Performance and speed
not something you add: something you subtract
If you don't have to text process all HTTP errors, don't!
virtual memory, sendfile and other tricks

Traditional model with a bus and a CPU on it? Rubbish
These days you have CPUs with multiple cores and shared caches and disks and RAM and pagefiling

Modern model
Caches all the way down
Virtual Page Cache (formerly known as RAM)

Performance pricelist
Things the CPU can do
Things that involve protected memory
Mechanical operations - the real bad guys

Moving round in memory, you can sometimes fight with existing caches

Classical logging expensive
disk I/O
Instead use a shared memory segment, which gets written by the OS kernel
If the process crashes, the kernel writes the logfile. If the kernel crashes, you lose anyway.
Speed up - factor of 100

We should be able to deliver web content at line speeds.
The world's largest FTP server in 1996 maxed out a 100MBit/s line. So we should be able to do that.

Where does my traffic come from? varnishtop
What is my most popular URL? varnishtop
At newspapers this is a good indicator of which page has the most scantily-clad women
Response-time histogram w/varnishhist

If you get hit by CNN or Reddit you will need a cache.

Real-time statistics via shared memory
X-ray vision does not slow down Varnish!
If squid runs slow, then when you're fiddling with it you're slowing it down.

Content management features
Instant purges via regexp
TTL/caching policy using VCL
Load mitigation also using VCL
Header washing - get rid of confusing headers
Understand Vary headers
Edge-side-includes

Purges
cache EVICTION based on exact criteria
understands vary: versions

Bans
cache PREVENTION
Prevent cache hit based on loose criteria
These have a cost

Extra features
including inline C code in VCL

ESI includes
SGML extensions to HTML
CMS system has to spit out ESI includes
This locks you into Varnish, unfortunately
You can do tricks with Javascript to try to unlock you

Lots more stuff

"How easy to configure for multiple vhosts?"

By default, configured on host header

"SSL"

SSL - we don't do that.
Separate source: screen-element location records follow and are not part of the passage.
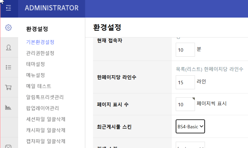
Task: Open the gear settings icon in sidebar
Action: point(8,28)
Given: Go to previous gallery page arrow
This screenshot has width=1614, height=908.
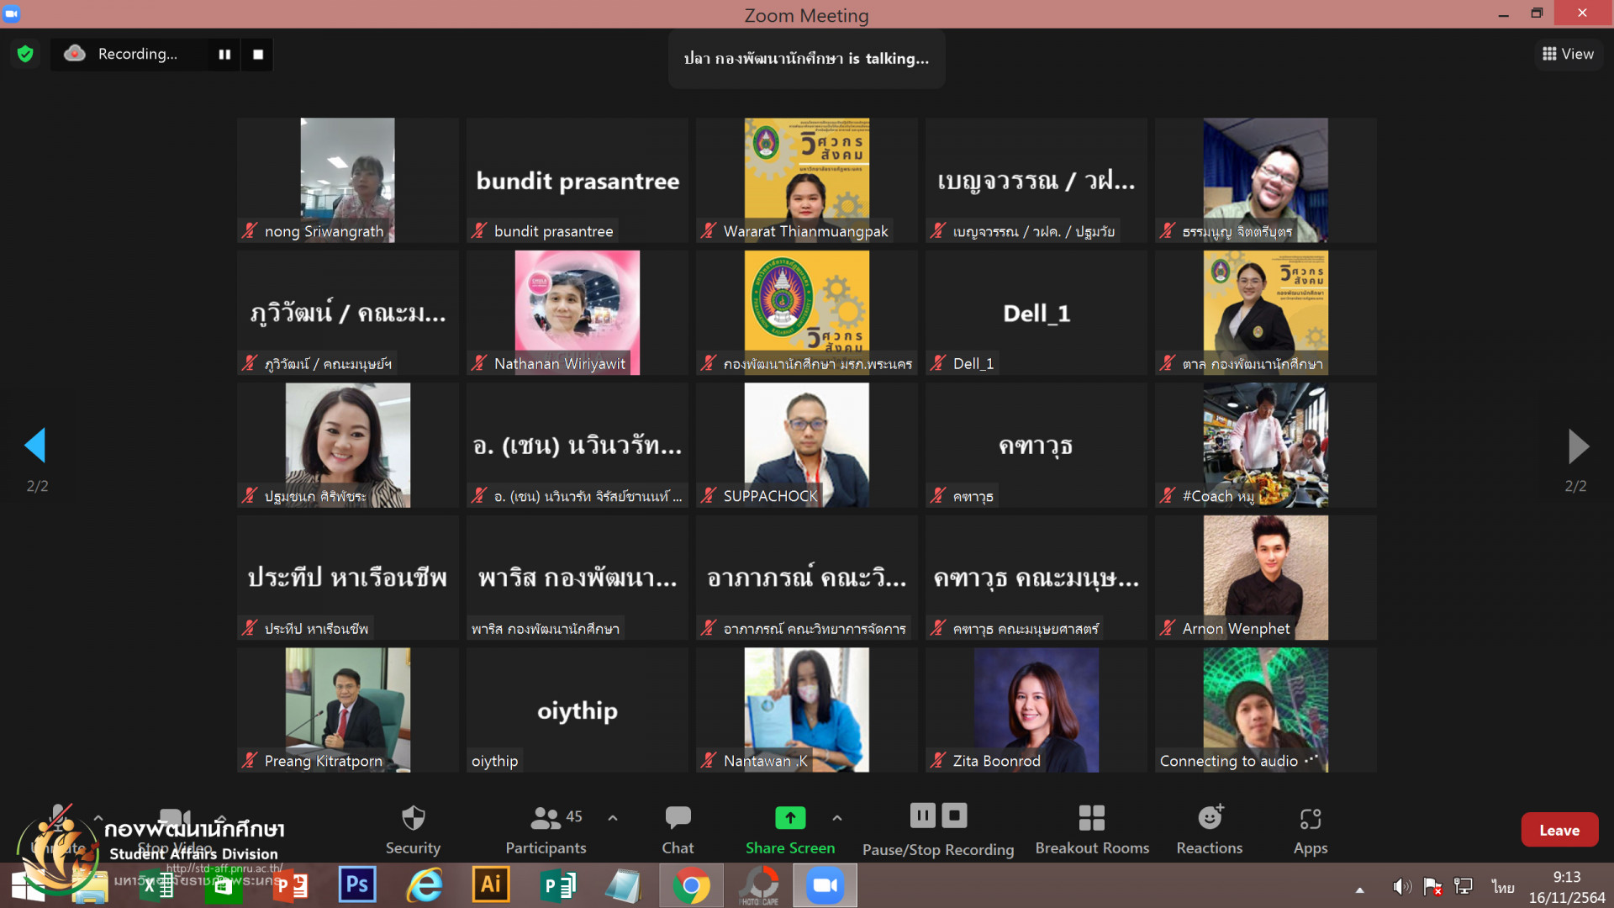Looking at the screenshot, I should [35, 446].
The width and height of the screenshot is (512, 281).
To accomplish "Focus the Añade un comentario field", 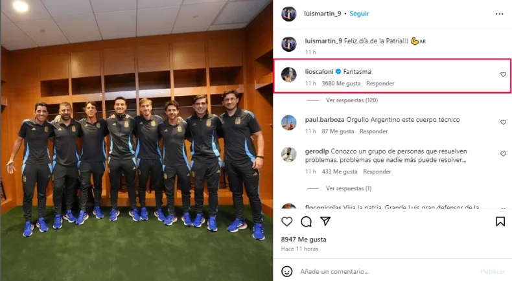I will pyautogui.click(x=386, y=271).
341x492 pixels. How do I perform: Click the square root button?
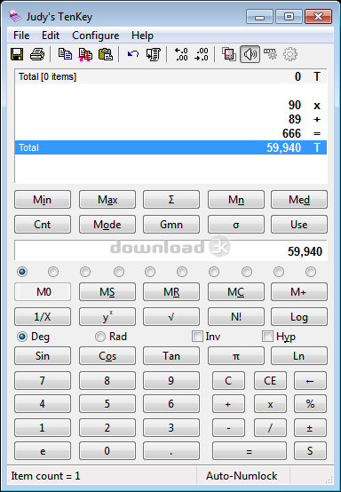(x=171, y=317)
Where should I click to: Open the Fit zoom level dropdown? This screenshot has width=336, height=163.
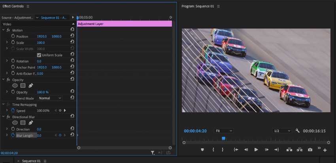tap(224, 130)
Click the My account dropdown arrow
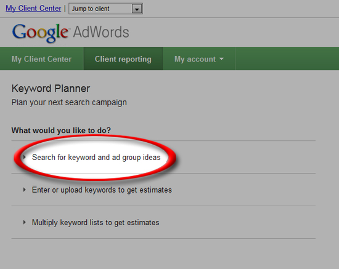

Do a lot of things very well, and don't want to do anything, sort of, eugh. I can't spot what Varnish can do that SSL itself already does. Would be convenient, but we have to deal with crypto-secrets, and be careful not to spill them. Can't see it happening any time soon.

"Any change visible at the browser end?"

You'll see a performance change, obviously... but chunk encoding is the only difference - and that's an improvement. Some browsers start processing when they have their first chunk.

"Separate VCL files for different virtual hosts?"

I wouldn't say it's just because I'm lazy that I haven't done that yet... a couple of wrinkles in the backend. Trunk now does it right, so we could put that in harmlessly.

"Compression?"

Is stuck in the queue. One of the requirements for 3.0, though.

"Logging?"

Varnish NCSA.

"Varnish 3.0 in terms of timing?"

... That's a very interesting question, yes. If you set up a feature list, the entire economy could go bust and the release might not happen for five years.

"Shared caches across many servers?"

Generally quicker performance for server A to just ask server B to get it out of its cache, then cache it itself.

Varnish ESI layer in Drupal, for blocks and panels, is on its way.